Dataset section start

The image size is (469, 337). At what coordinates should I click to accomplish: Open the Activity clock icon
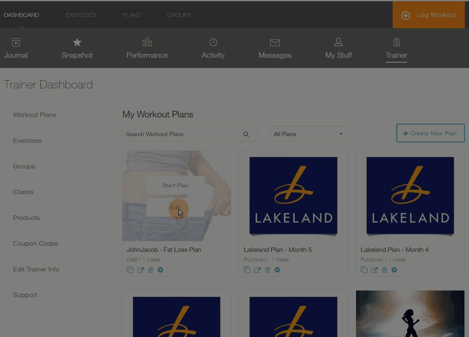213,43
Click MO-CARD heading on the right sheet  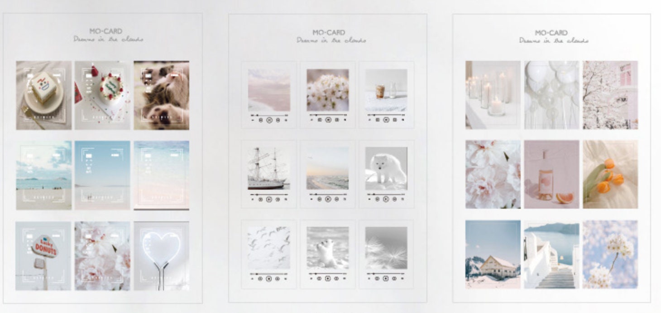tap(551, 33)
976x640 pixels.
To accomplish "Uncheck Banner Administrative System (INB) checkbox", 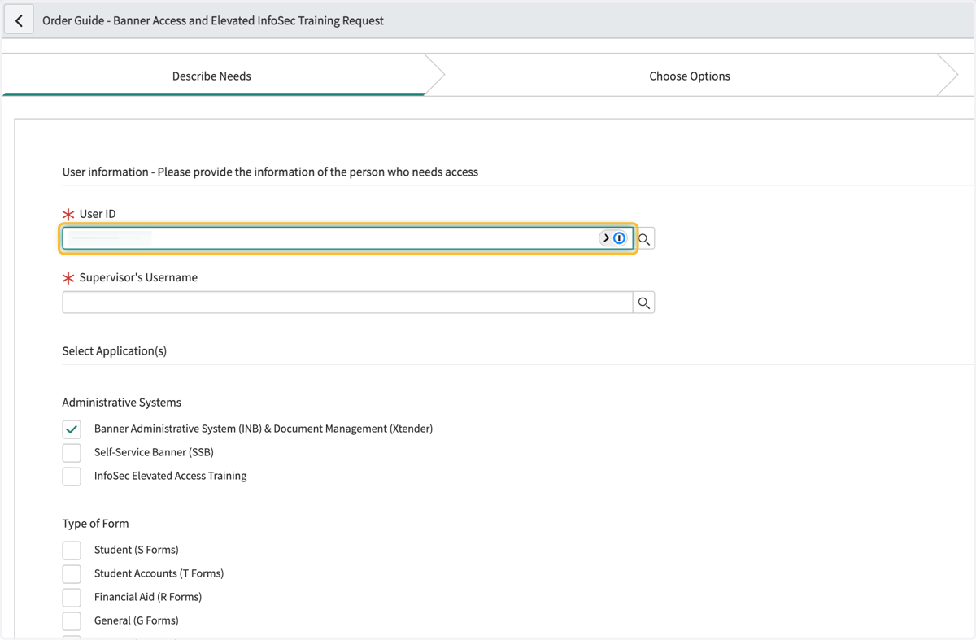I will coord(72,429).
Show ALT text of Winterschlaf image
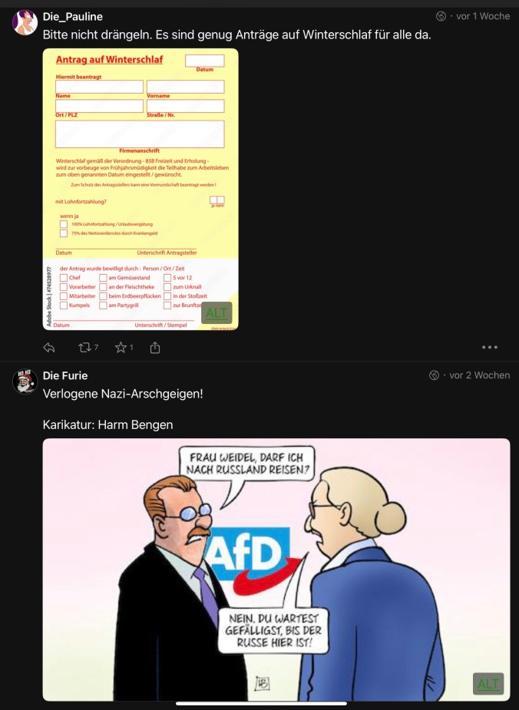 [x=217, y=313]
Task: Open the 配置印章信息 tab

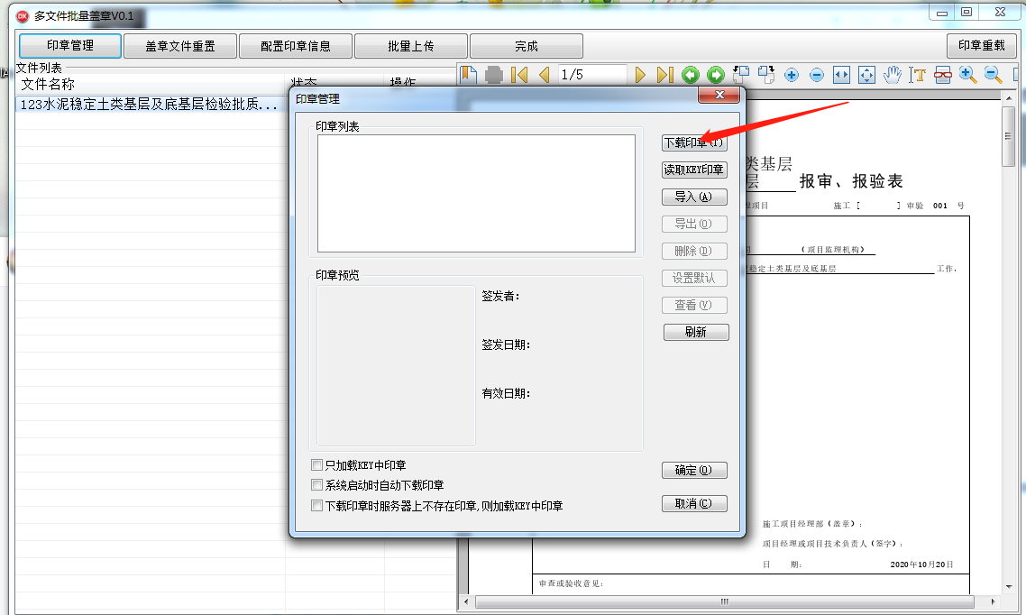Action: (x=296, y=46)
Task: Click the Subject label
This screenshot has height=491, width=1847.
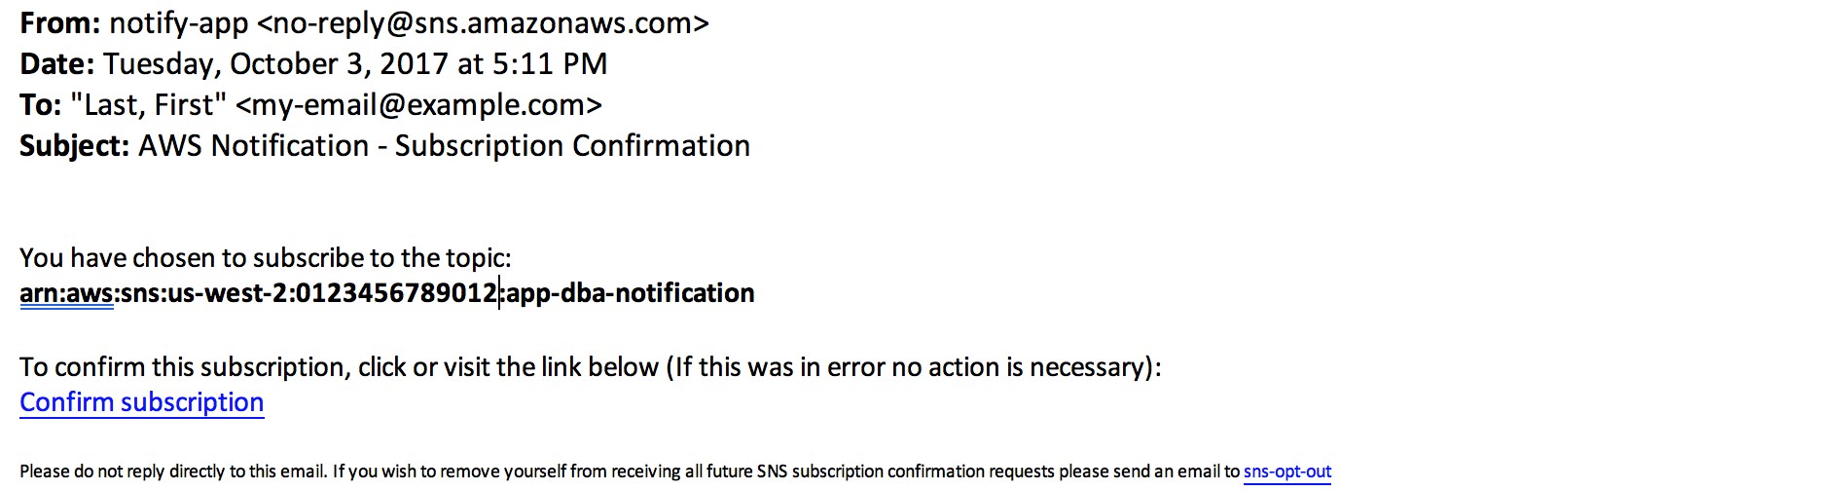Action: (x=75, y=146)
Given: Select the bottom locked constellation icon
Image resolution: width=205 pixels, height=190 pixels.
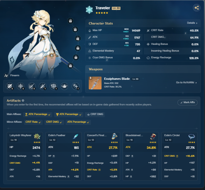Looking at the screenshot, I should click(70, 66).
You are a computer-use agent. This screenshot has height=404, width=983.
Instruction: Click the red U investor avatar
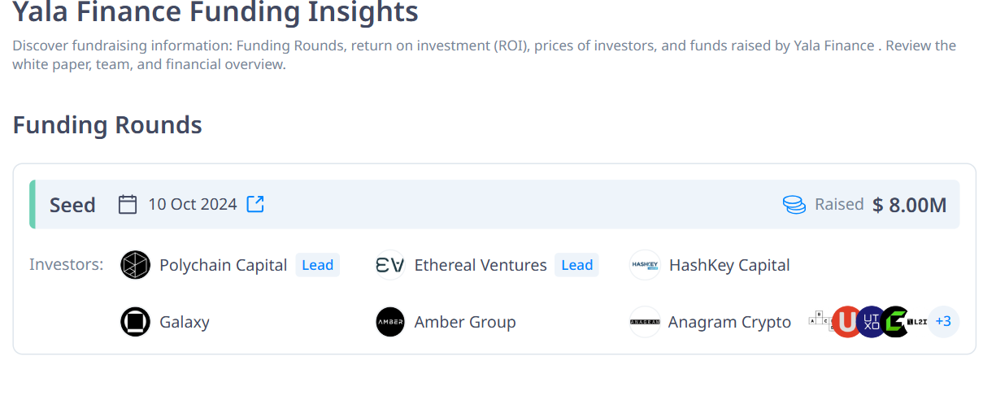(847, 322)
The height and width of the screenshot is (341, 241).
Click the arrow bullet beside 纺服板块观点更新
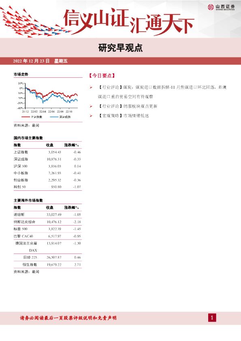[91, 107]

Dataset section end

◆ Directions: Because the copy must hold no pictures, return only the lines that run from the line containing "The height and" to the end of the data above, each exactly as it stands.

◆ Answer to this task:
The height and width of the screenshot is (341, 241).
Click the arrow bullet beside 纺服板块观点更新
[91, 107]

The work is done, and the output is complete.